Yea I’m not proposing to replace low security credit cards with low security debit card this is a silly strawman.
EDIT: I see the general problem of origination fraud. But that can be mitigated by imposing limits and requiring extra levels of authentication for bigger payments.
> EDIT: I see the general problem of origination fraud. But that can be mitigated by imposing limits and requiring extra levels of authentication for bigger payments.
Which are exactly the kinds of things credit cards do, but it can't be perfect so they still suffer losses, so they still have to charge a percentage.
(Of course a lot of the percentage can go to rewards programs, so we're talking about the percentage once those are accounted for.)
In the US you can take money from a credit card by just using the that’s plainly written on it. That’s not what I would call making an effort at origination fraud prevention.

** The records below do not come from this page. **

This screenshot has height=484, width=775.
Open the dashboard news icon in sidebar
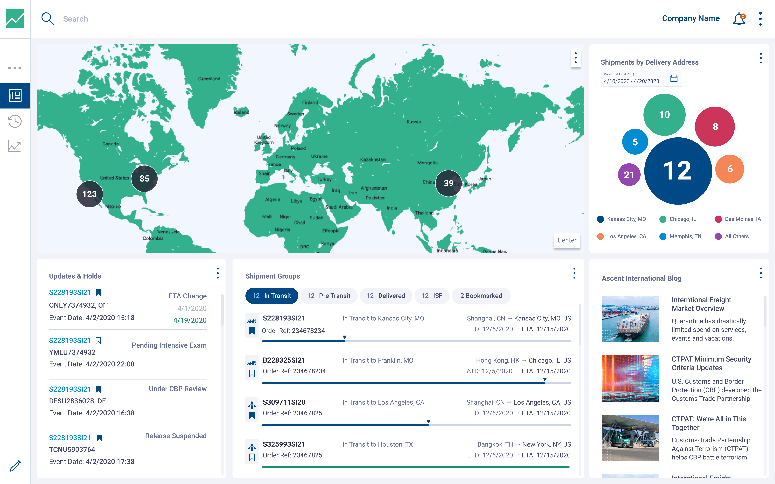(15, 95)
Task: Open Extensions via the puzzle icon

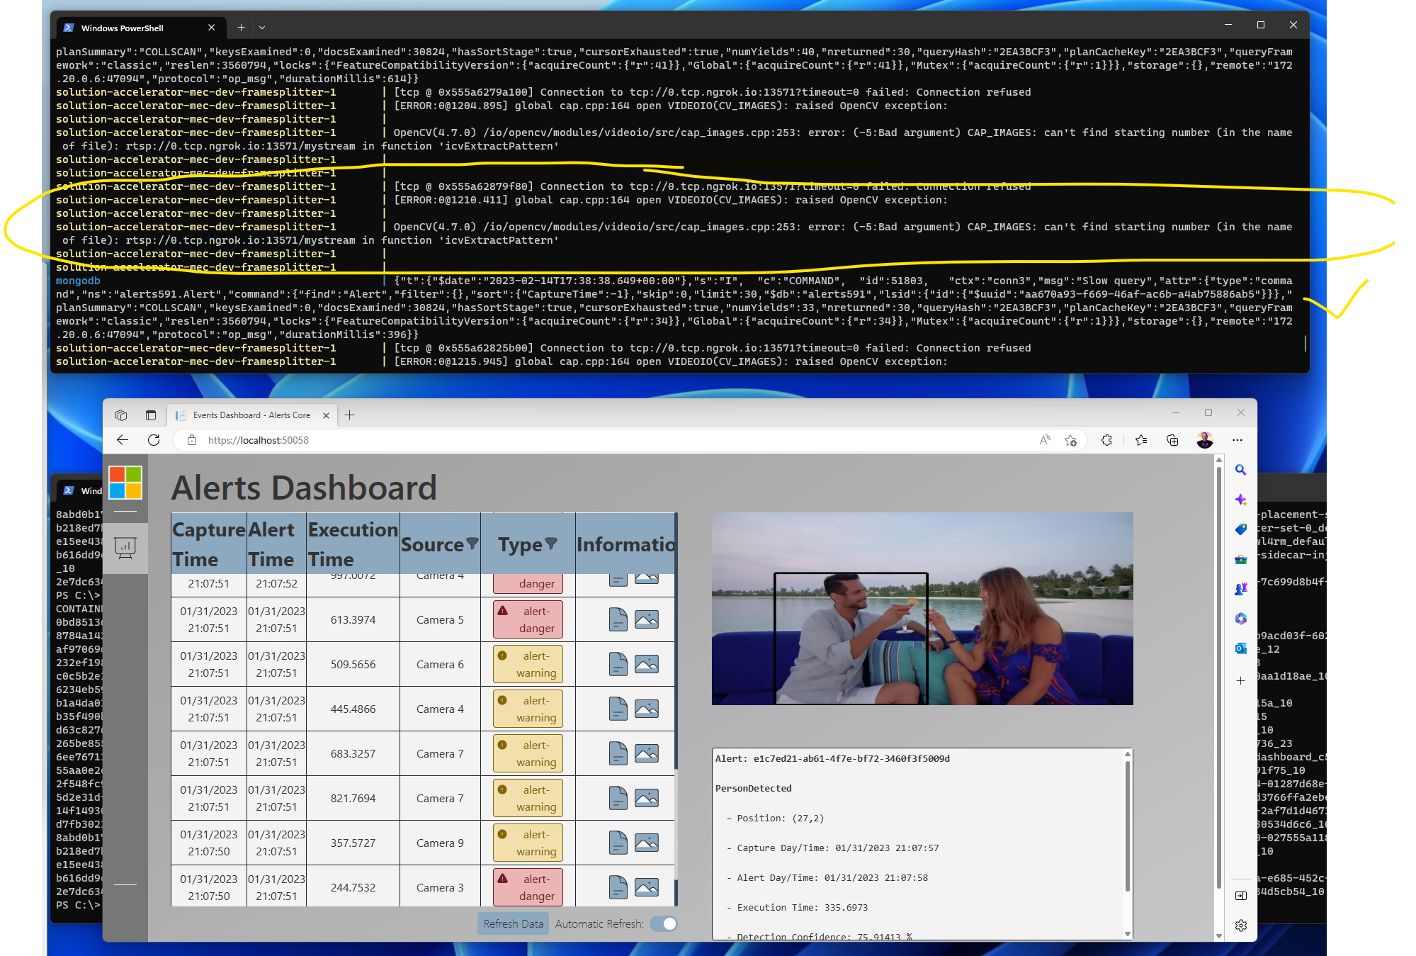Action: [1106, 440]
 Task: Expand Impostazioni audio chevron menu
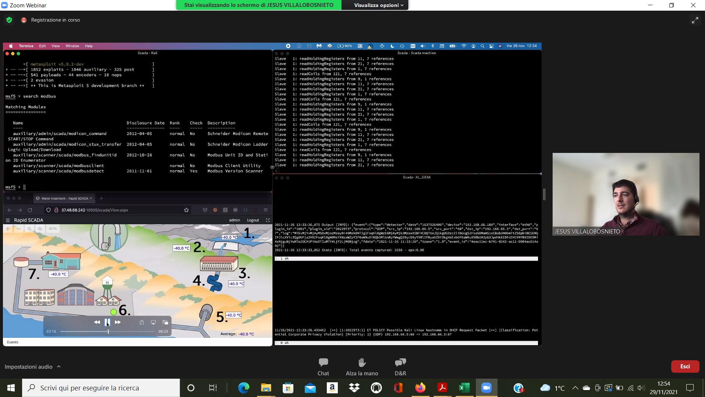(x=59, y=366)
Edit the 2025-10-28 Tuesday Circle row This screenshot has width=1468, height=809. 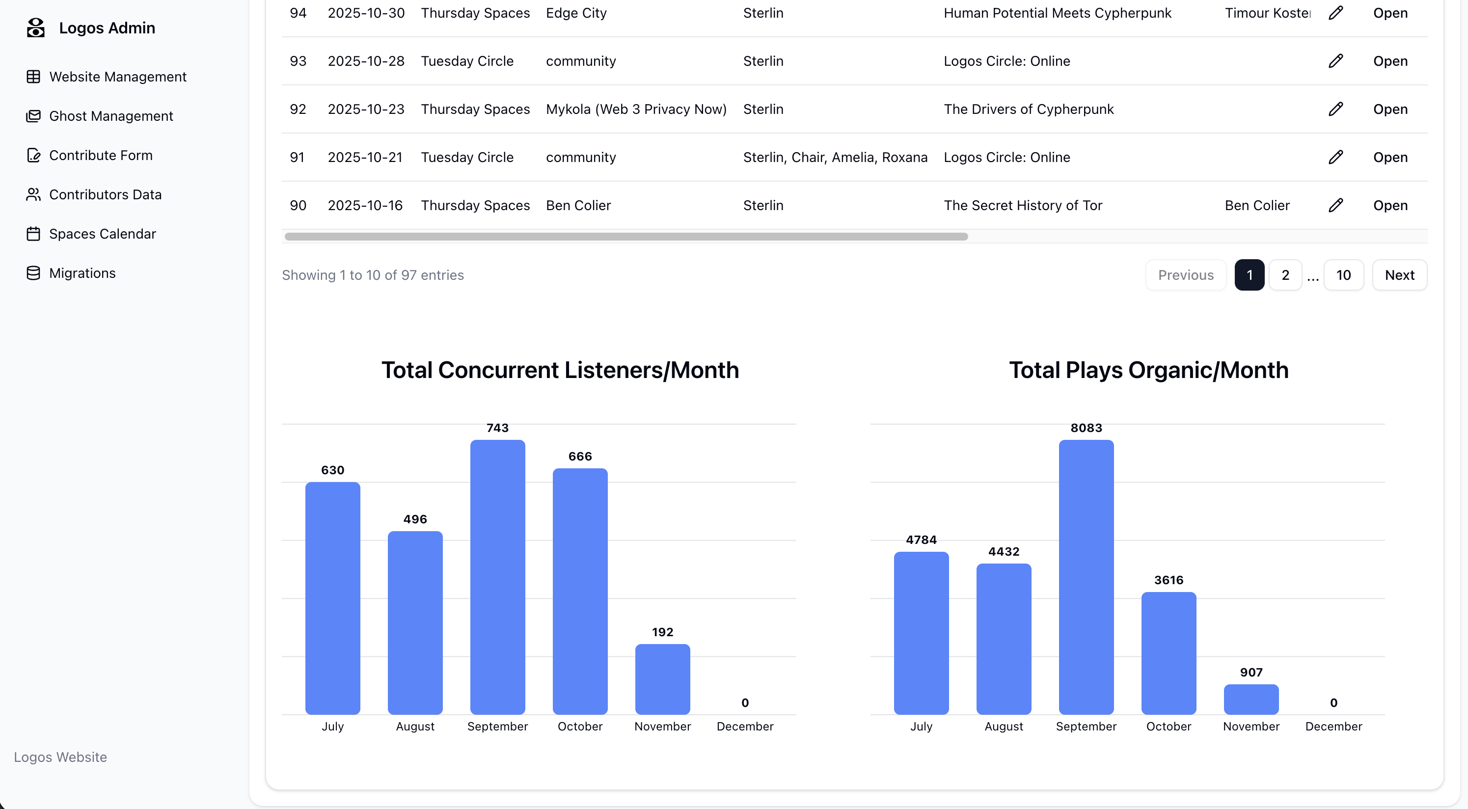[x=1335, y=61]
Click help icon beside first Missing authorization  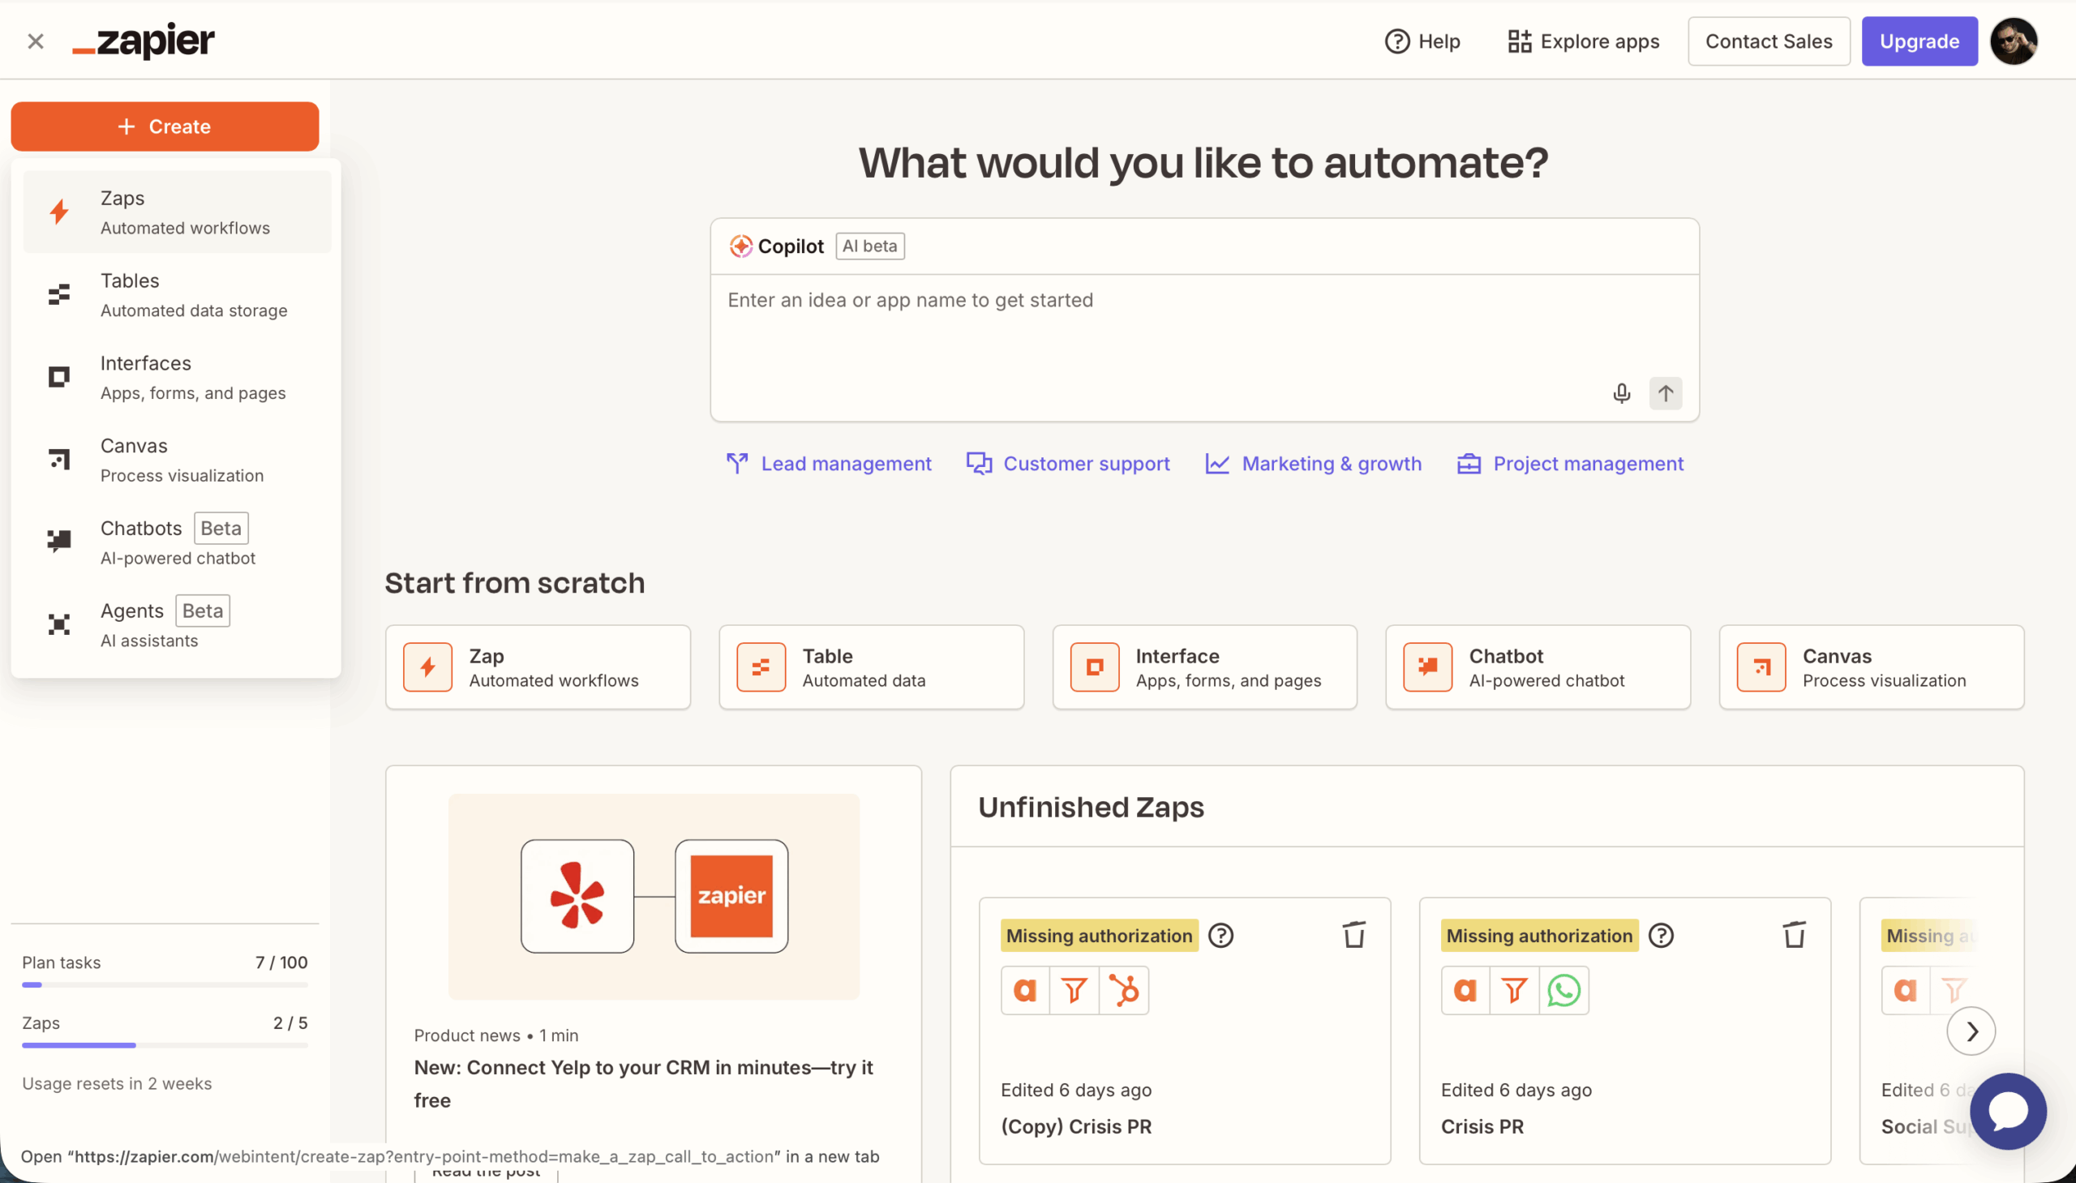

You said you don't want the ability to do chargebacks, but chargebacks solve two different problems: 1) origination fraud (i.e. someone not you originates a transaction from your account) and 2) merchant fraud (i.e. goods not as described/unsatisfactory/undelivered).
It's fine if you say, yeah I can do without #2, but realistically you cannot do without #1 in any digital payment scheme that will have wide acceptance so a chargeback mechanism is required.
The only settlement methods we have that do without both protections are cash, cashiers checks, and wires. Setting aside cash the other two are a pain in the ass to originate exactly because they are non reversible.
This is something I find so fascinating about the American financial system... Home Depot in Canada has taken tap payments and Apple Pay for a long time now.
Yeah Home Depot is a bizarre exception, AFAIK they signed a contract with PayPal at some point long ago that prevents them from accepting tap-to-pay. Their checkouts have all the hardware for tap-to-pay, but contractually they can't turn it on.
Hopefully that contract ends soon, because wow did they shoot themselves in the foot on that one.